La audiencia en el día de Pentecostés no tenía idea de lo que habían hecho: crucificado a su Salvador. Y cuando, por el sermón de Pedro, comprenden la gravedad de su error, se compungieron de corazón y les llevó a la acción.
36 »Por tanto, sépalo bien todo Israel que a este Jesús, a quien ustedes crucificaron, Dios lo ha hecho Señor y Mesías».
37 Cuando oyeron esto, todos se sintieron profundamente conmovidos y les dijeron a Pedro y a los otros apóstoles:
―Hermanos, ¿qué debemos hacer?
38 ―Arrepiéntase y bautícese cada uno de ustedes en el nombre de Jesucristo para perdón de sus pecados —les contestó Pedro—, y recibirán el don del Espíritu Santo. 39 En efecto, la promesa es para ustedes, para sus hijos y para todos los extranjeros,[i] es decir, para todos aquellos a quienes el Señor nuestro Dios quiera llamar. (Hechos 2:36.39)
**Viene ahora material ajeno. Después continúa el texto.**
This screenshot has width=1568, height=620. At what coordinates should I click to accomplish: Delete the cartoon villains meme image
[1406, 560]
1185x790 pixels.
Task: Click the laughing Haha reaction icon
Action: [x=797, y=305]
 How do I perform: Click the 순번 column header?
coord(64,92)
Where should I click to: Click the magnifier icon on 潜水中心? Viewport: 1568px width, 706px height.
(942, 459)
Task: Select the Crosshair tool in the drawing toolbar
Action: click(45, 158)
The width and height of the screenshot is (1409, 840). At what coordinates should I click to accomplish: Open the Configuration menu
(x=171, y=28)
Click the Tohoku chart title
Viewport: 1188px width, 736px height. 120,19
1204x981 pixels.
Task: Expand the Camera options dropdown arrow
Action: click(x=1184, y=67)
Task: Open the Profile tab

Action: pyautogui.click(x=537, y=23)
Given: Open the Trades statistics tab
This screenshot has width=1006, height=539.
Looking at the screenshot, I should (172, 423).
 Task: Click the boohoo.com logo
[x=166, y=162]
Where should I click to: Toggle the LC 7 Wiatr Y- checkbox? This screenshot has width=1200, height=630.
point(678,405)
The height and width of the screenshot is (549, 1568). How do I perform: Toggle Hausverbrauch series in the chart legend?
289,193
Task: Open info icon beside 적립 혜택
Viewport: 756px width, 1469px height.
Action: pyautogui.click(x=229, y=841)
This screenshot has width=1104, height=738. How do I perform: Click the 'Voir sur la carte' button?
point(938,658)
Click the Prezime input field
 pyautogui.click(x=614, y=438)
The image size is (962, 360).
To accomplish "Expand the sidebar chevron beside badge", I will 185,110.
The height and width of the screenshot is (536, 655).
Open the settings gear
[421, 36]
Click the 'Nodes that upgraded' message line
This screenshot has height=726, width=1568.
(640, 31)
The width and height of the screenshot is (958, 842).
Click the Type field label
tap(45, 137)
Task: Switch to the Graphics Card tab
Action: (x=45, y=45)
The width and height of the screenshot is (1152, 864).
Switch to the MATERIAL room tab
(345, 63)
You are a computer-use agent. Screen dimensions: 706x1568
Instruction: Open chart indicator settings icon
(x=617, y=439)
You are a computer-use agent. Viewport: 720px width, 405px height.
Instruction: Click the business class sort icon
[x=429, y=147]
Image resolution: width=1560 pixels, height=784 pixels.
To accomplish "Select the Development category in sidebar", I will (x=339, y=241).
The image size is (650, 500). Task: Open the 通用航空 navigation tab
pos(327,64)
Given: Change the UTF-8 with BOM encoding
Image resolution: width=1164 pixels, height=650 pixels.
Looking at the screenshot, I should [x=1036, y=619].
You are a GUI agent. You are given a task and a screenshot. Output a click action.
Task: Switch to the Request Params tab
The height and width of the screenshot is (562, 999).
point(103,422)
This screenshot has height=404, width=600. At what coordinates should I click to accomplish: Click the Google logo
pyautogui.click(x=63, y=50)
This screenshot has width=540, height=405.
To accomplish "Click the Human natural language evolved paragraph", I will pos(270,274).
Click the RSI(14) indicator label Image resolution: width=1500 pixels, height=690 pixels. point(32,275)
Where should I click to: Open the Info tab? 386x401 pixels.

Como sigue la historia, vemos que más de tres mil fueron bautizados ese día. Su convicción les llevó a acción. Tuvieron hambre del arrepentimiento de los pecados y el poderoso don del Espíritu Santo que ya habían observado ese día (como Pedro y los otros apóstoles les hablaron a cada uno en su propio idioma).
La mejor parte del Hechos 2 se encuentra en el versículo 39: la promesa sigue para nosotras hoy día. Nos da la oportunidad de arrepentirnos, bautizarnos, recibir el perdón de los pecados y el don del Espíritu Santo.